A North Dakota farm wife-turned-indexer who's cared for her husband ever since an accident left him unable to take care himself takes on still another job—amateur sleuth—when someone begins cutting her neighbors' throats.It's 1964. Ever since a freak accident with his shotgun left Hank Trumaine blind and disabled, he's been wholly dependent on his wife, Marjorie, who ekes out some income by indexing books for far-off H.P. Howard and Sons, and their friends and neighbors for his care. Things take an abrupt turn for the worse when Dickinson Sheriff Hilo Jenkins tells Marjorie that her neighbors Erik and Lida Knudsen have had their throats slit, leaving their college-age sons, Peter and Jaeger, suddenly orphaned. The day after Jenkins asks Marjorie to help him learn more about a mysterious amulet clutched in Erik Knudsen's dead hand brings an even bigger shock: the sheriff's wife, Ardith Jenkins, disappears from Hank's side, where she'd been helping Marjorie, and turns up behind the Trumaine barn with her own throat cut. Nor will she be the last casualty.

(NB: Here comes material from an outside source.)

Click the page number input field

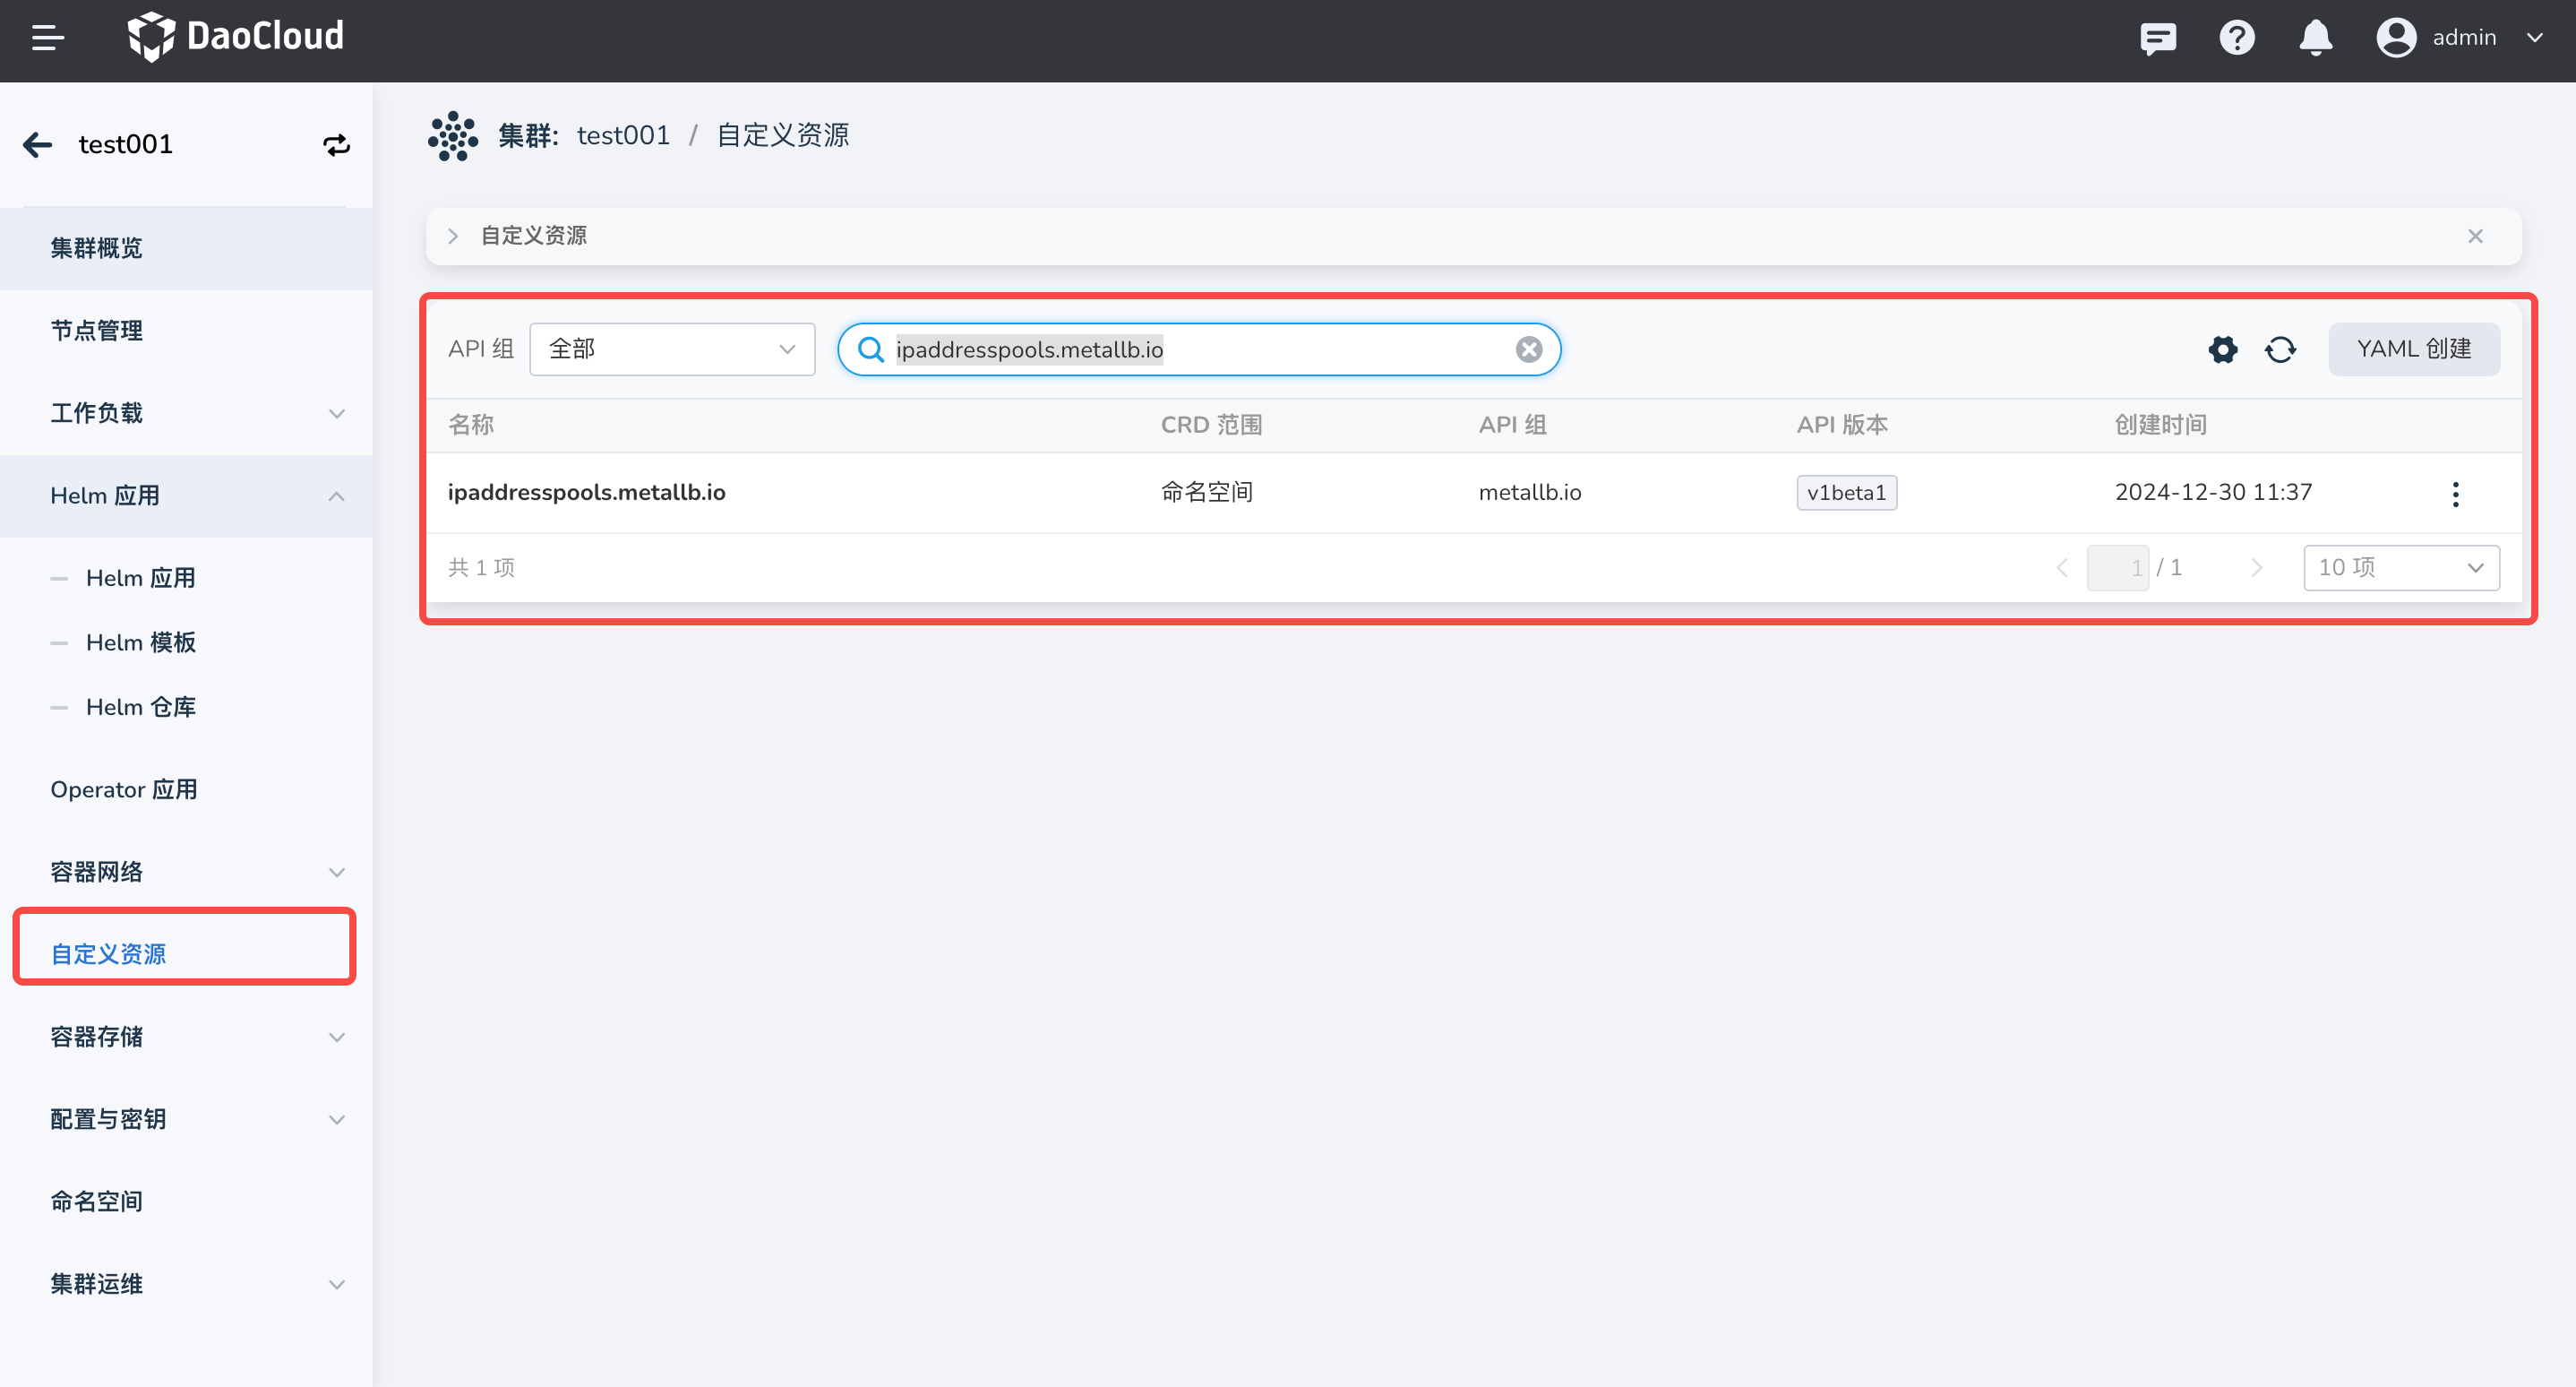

Sweazy (The Devil's Bones, 2012, etc.) establishes a quiet atmosphere that's somehow never broken by the horrific series of murders. There's not much of a small-town feel to the proceedings, though the tale is sensitive to the rhythms of the Trumaine farm. Nor is there any detection to speak of: after carefully researching the amulet's significance, Marjorie leaps to a conclusion—"It's just a gut feeling," she says—and identifies the wrong suspect. A distinctive bonus, however, is that Marjorie, an indexer to the tips of her fingers, includes a draft index to her own first case. That's got to be unique in the annals of the genre.